I want to create a dashboard that shows the trend over test runs. Let’s say I want to see the development of the 95 percentile response time for transaction X during all testruns done during the last 30 days. Every testrun should have 1 single datapoint plotted in time.

I see two options:

  1. create a promql query that calculates this single datapoint per testrun and plots it in time
  2. at the end of the testrun send the summary output as an additional datapoint to mimir

I can’t figure out how to do the first solution. For the second solution I think it is possible as the summary is available in the data object and I could parse it and create prometheus remote write requests sending the datapoints to mimir.

Anyone already been here, done that, and hopefully found a simple solution?

Hi @martind62a,

I feel like this is more of a prometheus or grafana question than a k6 one. But here is what grafana assistant gave me back on your query:

Both approaches are viable. Here’s the practical breakdown:

Approach 1 — PromQL subquery

This works if each test run is tagged with a unique label (e.g., testid). Using a subquery with max_over_time grouped by testid:

max by(testid) (  
  max_over_time(  
    histogram_quantile(0.95,  
      rate(k6_http_req_duration{scenario="transaction_x"}[5m])  
    )[30d:1m]  
  )  
)  

Limitation: this gives you one flat line per testid (constant value for the test’s duration), not a true single plotted point in time. You can reduce it to a point in Grafana using the Last reducer with a stat or scatter panel.

Approach 2 — handleSummary push (recommended)
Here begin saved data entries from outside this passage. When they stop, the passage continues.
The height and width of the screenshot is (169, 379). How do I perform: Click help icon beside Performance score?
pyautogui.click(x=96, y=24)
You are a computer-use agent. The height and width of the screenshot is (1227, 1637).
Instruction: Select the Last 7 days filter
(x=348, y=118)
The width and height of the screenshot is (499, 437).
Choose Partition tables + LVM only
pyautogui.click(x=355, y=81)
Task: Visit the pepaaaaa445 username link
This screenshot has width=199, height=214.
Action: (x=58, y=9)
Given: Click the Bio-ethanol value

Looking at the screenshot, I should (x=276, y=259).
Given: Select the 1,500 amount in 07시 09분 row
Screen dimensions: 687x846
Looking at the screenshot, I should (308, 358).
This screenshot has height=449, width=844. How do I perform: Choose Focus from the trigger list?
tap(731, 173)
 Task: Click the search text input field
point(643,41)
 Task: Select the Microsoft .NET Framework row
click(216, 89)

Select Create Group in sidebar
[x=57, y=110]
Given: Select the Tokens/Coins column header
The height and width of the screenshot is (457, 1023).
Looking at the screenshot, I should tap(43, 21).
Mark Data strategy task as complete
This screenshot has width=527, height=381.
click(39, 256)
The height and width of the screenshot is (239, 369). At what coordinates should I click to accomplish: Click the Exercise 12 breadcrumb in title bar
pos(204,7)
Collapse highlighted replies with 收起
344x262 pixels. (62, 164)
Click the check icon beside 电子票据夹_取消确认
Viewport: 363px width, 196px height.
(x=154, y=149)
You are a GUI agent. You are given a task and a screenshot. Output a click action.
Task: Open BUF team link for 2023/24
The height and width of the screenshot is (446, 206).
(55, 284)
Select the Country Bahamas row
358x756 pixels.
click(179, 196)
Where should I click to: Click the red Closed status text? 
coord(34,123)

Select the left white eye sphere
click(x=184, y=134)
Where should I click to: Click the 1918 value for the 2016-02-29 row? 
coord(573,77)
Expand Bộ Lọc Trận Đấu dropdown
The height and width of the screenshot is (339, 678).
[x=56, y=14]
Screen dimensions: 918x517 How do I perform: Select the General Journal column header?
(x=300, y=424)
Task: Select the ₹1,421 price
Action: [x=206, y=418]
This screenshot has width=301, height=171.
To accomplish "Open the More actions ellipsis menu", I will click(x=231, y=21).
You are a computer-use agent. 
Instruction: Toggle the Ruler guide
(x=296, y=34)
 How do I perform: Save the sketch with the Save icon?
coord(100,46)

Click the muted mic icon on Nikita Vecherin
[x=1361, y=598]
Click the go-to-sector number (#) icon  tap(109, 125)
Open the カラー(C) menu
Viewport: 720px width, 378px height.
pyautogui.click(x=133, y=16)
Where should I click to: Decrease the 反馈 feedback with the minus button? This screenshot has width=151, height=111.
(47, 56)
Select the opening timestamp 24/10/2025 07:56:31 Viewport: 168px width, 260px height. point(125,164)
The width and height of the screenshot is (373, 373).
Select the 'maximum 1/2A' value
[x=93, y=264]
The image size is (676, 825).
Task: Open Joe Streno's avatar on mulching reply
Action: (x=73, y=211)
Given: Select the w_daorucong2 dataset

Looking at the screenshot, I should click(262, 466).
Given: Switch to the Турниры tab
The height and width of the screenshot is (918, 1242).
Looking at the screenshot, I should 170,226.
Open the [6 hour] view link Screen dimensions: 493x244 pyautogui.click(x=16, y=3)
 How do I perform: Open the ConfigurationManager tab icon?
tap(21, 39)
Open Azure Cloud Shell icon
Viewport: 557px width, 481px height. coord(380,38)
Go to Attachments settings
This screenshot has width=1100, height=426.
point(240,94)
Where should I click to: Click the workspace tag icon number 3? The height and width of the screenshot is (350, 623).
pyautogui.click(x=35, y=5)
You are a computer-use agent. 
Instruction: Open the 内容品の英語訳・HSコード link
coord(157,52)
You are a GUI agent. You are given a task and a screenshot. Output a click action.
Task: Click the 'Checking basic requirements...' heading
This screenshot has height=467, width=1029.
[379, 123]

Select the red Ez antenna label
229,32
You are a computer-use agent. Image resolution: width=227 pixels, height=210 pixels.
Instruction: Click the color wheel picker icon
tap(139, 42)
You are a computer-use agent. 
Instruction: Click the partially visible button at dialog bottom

This gives you a clean single point per run. k6’s handleSummary has access to the pre-computed p95 regardless of whether you use native histograms:

export function handleSummary(data) {  
  const p95 = data.metrics["http_req_duration"]?.values?.["p(95)"];  
  // write to file or http.post to pushgateway  
  return { "summary.json": JSON.stringify(data) };  
}  

Then a post-run script sends it to Mimir or a Prometheus Pushgateway:

P95=$(jq '.metrics["http_req_duration"].values["p(95)"]' summary.json)  
cat <<EOF | curl --data-binary @- http://pushgateway:9091/metrics/job/k6_runs/testid/$TEST_ID  
# TYPE k6_p95_trend gauge  
k6_p95_trend{scenario="transaction_x"} $P95  
EOF  

Then in Mimir you get k6_p95_trend with one value per run, plotted as a scatter/time series over 30 days.

Trade-offs:

  • Approach 1: no extra infrastructure, but the “single point” is approximate
  • Approach 2: needs a Pushgateway or small post-processing script, but gives you precise, clean data with arbitrary metadata labels

If you already have a Pushgateway or can add a small sidecar, Approach 2 is the cleaner path for a trend dashboard.

Hope this helps you

Hi @mstoykov ,

Many thanks for your input!

I should have updated this thread with my own progress as well. Since last week I have a working setup that is similar to your second proposal. I only have to create the dashboard in Grafana, but I believe that is the easiest part now.

I’m using handlesummary() to write the full summary data to a summary.json. In the Jenkins pipeline, I am then running a Python script that reads this file and sends values to Mimir with prometheus remote write protocol (currently only the avg/min/max/p90/p95 for my labelled transactions, but this can be extended).

The remote write protocol needed some investigation, it uses protobuf for encoding and snappy for compression. I’m also new to Python, but both Python and the usage of protobuf are well documented ( Protocol Buffer Basics: Python | Protocol Buffers Documentation ).

I also came across pushgateway, which I understand is basically a webserver that can publish prometheus metrics for you, so they can be scraped by Prometheus. I am just not sure if I could create a stable solution where testresults would be stored exactly once in Mimir. (You do not only have to send the results to pushgateway, but also explicitly delete them after Prometheus has scraped them once.)